CVE-2026-7017: HTTP::Tiny versions before 0.095 for Perl forward credential headers to cross-origin redirect targets
Robert Rothenberg 07 Jul 2026 17:42 UTC
========================================================================
CVE-2026-7017 CPAN Security Group
========================================================================
CVE ID: CVE-2026-7017
Distribution: HTTP-Tiny
Versions: before 0.095
MetaCPAN: https://metacpan.org/dist/HTTP-Tiny
VCS Repo: https://github.com/Perl-Toolchain-Gang/HTTP-Tiny
HTTP::Tiny versions before 0.095 for Perl forward credential headers to
cross-origin redirect targets
Description
-----------
HTTP::Tiny versions before 0.095 for Perl forward credential headers to
cross-origin redirect targets.
When the server returns a 3xx redirect, `_maybe_redirect` follows the
`Location:` header and `_prepare_headers_and_cb` re-merges the caller's
`headers` argument into the new request, without checking whether the
redirect target shares an origin with the original URL. Caller-supplied
`Authorization`, `Cookie` and `Proxy-Authorization` headers are
therefore re-sent to whatever host the redirect names, across scheme,
host or port boundaries, and including `https` to `http` downgrades
that expose them in plaintext on the wire.
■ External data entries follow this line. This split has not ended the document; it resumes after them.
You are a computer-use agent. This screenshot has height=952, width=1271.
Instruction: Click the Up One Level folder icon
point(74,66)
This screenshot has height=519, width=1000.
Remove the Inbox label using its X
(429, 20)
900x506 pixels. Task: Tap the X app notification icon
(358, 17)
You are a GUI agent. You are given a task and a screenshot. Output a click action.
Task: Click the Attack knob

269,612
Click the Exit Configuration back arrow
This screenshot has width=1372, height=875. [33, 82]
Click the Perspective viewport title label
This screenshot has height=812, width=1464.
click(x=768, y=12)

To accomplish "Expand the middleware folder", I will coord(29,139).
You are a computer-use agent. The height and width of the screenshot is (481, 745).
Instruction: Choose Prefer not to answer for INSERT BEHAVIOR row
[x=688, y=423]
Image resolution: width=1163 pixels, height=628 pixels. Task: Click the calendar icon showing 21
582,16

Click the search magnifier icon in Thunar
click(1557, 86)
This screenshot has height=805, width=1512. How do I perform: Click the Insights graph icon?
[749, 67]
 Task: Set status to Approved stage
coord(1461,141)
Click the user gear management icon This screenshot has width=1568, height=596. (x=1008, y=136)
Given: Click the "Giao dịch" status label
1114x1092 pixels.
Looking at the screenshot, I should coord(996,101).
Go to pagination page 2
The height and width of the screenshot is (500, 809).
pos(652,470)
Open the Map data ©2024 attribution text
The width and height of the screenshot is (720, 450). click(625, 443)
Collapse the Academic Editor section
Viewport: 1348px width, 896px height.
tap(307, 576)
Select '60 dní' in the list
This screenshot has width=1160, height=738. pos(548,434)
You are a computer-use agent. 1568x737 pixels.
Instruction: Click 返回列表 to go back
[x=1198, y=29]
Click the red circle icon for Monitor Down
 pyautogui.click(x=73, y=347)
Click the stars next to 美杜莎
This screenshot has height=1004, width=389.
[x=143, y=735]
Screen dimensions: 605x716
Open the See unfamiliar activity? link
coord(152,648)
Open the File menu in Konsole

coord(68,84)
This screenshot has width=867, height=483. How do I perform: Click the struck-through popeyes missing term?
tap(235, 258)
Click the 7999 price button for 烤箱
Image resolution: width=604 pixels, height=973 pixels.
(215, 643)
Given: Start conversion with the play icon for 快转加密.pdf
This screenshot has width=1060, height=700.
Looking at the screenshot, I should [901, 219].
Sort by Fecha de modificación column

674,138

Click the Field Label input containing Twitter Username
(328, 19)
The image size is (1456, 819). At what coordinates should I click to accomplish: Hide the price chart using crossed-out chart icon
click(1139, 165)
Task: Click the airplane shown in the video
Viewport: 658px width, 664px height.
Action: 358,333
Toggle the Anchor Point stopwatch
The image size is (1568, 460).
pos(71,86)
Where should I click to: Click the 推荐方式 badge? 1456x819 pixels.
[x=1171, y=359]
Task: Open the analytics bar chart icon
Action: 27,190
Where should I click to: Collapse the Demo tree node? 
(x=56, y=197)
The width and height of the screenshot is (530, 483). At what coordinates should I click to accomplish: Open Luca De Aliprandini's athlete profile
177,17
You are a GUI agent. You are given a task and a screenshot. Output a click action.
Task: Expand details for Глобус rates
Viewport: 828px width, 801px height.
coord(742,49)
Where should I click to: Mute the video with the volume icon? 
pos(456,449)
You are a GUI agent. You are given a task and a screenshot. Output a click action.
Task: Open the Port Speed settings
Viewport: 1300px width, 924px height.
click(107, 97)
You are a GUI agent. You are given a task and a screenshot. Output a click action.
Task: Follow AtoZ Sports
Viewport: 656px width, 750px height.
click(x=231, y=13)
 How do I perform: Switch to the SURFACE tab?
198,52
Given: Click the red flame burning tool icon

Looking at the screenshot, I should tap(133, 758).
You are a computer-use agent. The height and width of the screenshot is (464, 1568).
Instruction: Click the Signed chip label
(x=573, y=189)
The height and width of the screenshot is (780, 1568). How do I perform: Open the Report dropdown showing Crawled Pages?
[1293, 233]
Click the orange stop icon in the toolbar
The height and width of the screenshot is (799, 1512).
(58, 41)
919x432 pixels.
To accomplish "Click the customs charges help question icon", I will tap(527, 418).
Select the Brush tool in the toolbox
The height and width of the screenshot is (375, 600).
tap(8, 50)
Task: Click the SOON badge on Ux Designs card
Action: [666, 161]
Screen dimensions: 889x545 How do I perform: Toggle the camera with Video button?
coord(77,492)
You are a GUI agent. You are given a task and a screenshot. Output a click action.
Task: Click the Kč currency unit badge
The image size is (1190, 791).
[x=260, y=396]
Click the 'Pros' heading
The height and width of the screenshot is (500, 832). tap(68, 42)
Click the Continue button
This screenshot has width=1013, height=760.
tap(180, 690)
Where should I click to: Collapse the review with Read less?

The HTTP::Tiny POD note that "Authorization headers will not be
included in a redirected request" applied only to the URL-userinfo
Basic-auth path, not to headers passed explicitly by the caller.
Problem types
-------------
- CWE-522 Insufficiently Protected Credentials
Solutions
---------
Upgrade to HTTP-Tiny 0.095-TRIAL or later.
References
----------
https://github.com/Perl-Toolchain-Gang/HTTP-Tiny/pull/36
https://github.com/Perl-Toolchain-Gang/HTTP-Tiny/commit/84984ef3930ddd4afcf5eb83b40d3cee200739c3.patch
https://github.com/Perl-Toolchain-Gang/HTTP-Tiny/commit/e7a03aedf2395158f2b0d3bad2df943349227bb3.patch
https://github.com/Perl-Toolchain-Gang/HTTP-Tiny/commit/8f32ca89e21c3ad0422adc698fa6ad17a193f55f.patch
https://metacpan.org/release/HAARG/HTTP-Tiny-0.095-TRIAL/changes
Timeline
--------
- 2026-04-25: Issue discovered.
- 2026-06-03: Version 0.095-TRIAL released with fix.